The demo below runs that loop in the browser. The page itself is useful before JavaScript loads; once hydrated, a Rust WebAssembly bundle opens an in-memory SQLite database and exposes the same DbClient shape that the native app uses.
1. A live query is SQL plus an invalidation signal
packages/db-react adapts the runtime contract to TanStack Query. The hook derives a stable query key from Drizzle SQL and transport params, subscribes in changes mode through LiveQueryClient, and invalidates the key when the runtime reports a relevant commit.
2. Classify the SQL, then ask SQLite what it touches
crates/db-sql answers the cheap boundary questions first: is the leading statement a read, is there more than one statement, which parameters appear, and which aliases point at known objects? If that passes, crates/db-reactive uses SQLite catalog information plus EXPLAIN QUERY PLAN to produce conservative dependency targets.
3. Commits are the only signal you need
That signal is intentionally small: table plus sequence number. It is not a row diff, not a predicate proof, and not a replacement for reading SQLite again.
The native stack rhymes
The browser demo uses crates/reactive-sqlite-demo-wasm because there is no Tokio/sqlx pool inside a blog post. The production stack keeps the same mental model with crates/db-change, crates/db-reactive, crates/db-reactive-sqlx, crates/db-runtime, and packages/db-react.

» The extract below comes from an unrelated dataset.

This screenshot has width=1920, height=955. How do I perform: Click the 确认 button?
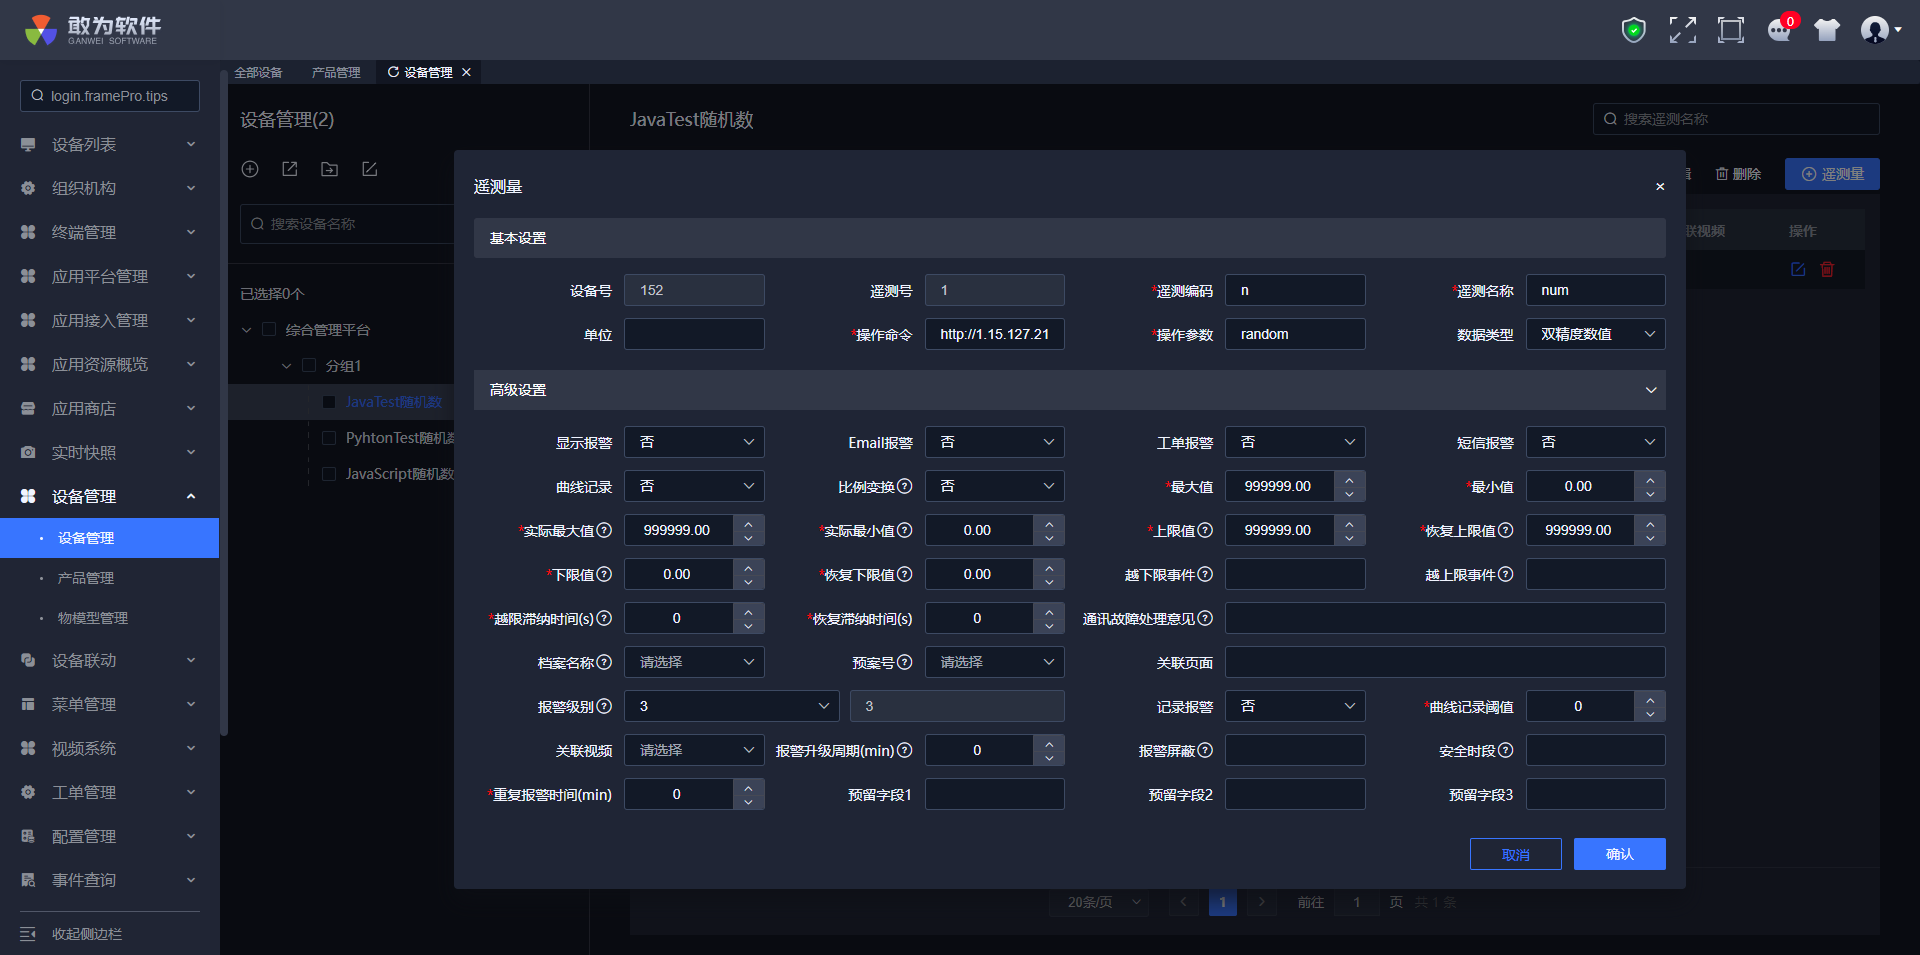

The important constraint is the one the demo keeps repeating: every write that should wake a live query must go through the runtime that owns the change source. Outside writers can still modify the SQLite file, but they are invisible to this process's hooks. That is why the native stack centralizes writes through db-runtime, and why the browser demo routes every button through the wasm DbClient.